** Opening SOURCE DOCUMENT block **

Chilean journalist (1952–2023)

Augusto José Góngora Labbé (2 January 1952 – 19 May 2023) was a Chilean journalist, filmmaker and television presenter. After working in independent media during the military dictatorship in Chile, he went on to work for the country's national broadcaster, Televisión Nacional de Chile, from 1990 until 2010, primarily focusing on cultural programming. After leaving the channel, Góngora went on to serve on TVN's board of directors between 2016 and 2017.

== Career ==
After completing high school at the Liceo de Aplicación in Santiago, Góngora went on to study journalism at the Pontifical Catholic University of Chile. During the military dictatorship under Augusto Pinochet, Góngora worked for independent media outlets that opposed the regime, including in 1976 serving as the editor of Solidaridad, a magazine published by the Vicariate of Solidarity, a human rights organisation that offered support to victims of the Pinochet regime and their families. During this time, Góngora also hosted the alternative news programme Teleanálisis, which aimed circumvent the military dictatorship's strict censorship laws. Góngora worked as an editor for Teleanálisis between 1984 and 1986, before becoming its director from 1986 until 1989.

** Closing SOURCE DOCUMENT block **
** Opening GIVEN DATA block **

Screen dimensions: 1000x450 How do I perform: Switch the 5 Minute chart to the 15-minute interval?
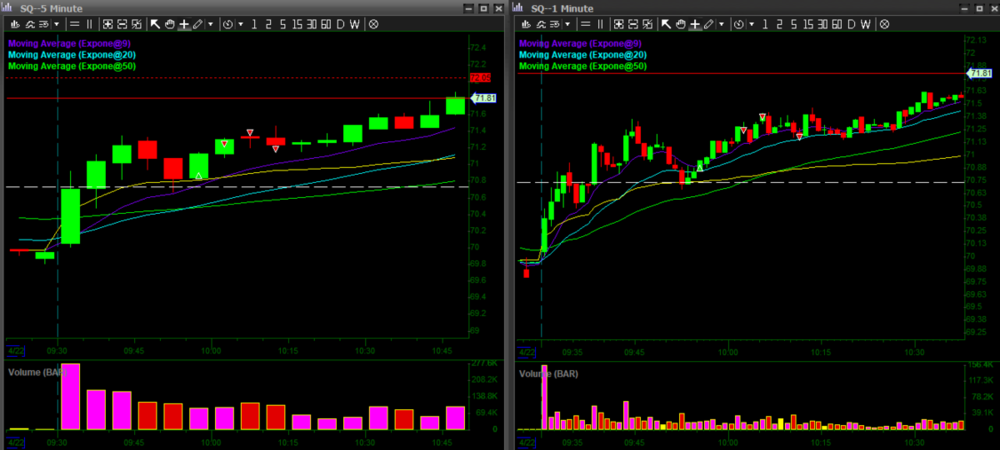click(x=298, y=23)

** Closing GIVEN DATA block **

### PROBLEM TO SOLVE
According to the Góngora biography, at which university did he study journalism? The material has no connection to the text.

### RESULT
The Pontifical Catholic University of Chile.